Joe listened. He was thinking of a cat, a big calico tomcat named Dutch Schultz, who had been killed by a Doberman; and of Sally and Dave, who had mourned bitterly—it was five years ago, wasn't it?—for twenty minutes and who had then repeated the story to their friends, each time with a new plot, new images, a richer vocabulary, until finally it had become a domestic epic. The memory of Dutch Schultz, calico and good companion, had lived in folklore, but not in grief. And there was no real grief in this room.

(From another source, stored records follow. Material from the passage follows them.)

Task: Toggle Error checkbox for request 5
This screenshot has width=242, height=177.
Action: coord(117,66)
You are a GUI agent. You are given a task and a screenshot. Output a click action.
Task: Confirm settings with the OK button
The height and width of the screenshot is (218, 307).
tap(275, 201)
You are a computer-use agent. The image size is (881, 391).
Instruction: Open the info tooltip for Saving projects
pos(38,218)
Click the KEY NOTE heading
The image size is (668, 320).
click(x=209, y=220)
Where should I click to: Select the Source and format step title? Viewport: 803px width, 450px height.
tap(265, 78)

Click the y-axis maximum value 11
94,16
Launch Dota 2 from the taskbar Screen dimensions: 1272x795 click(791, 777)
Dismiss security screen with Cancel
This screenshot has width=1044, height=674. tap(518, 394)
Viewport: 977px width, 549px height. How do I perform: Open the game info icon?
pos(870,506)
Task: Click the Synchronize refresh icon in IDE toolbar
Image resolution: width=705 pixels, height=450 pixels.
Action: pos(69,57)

There was outrage, yes, indignation, yes, bitterness, yes, but the absence of grief negated them all. And if there is no grief, then maybe there was no love, Joe thought; but again, what difference? This is not between her and me, but between him and me. I owe her nothing; I owe him much. And what would she think if I said that aloud? And how do I know the forms that grief may take?

“They were from the bowling team, those three men,” she was saying. “Walter liked to bowl. He averaged about a hundred and seventy. Once he bowled two twenty-four. They have a team at the shop, at the factory. Walter has his own ball.
Had
his own ball.”

Joe nodded politely. She would marry again—it was obvious—and probably within a year or two. He was lightened by the thought. He knew suddenly what the odor was; it was the woodsy, bed-sheety, humid smell of a summer cottage, or a cabin on the lake; wet lumber.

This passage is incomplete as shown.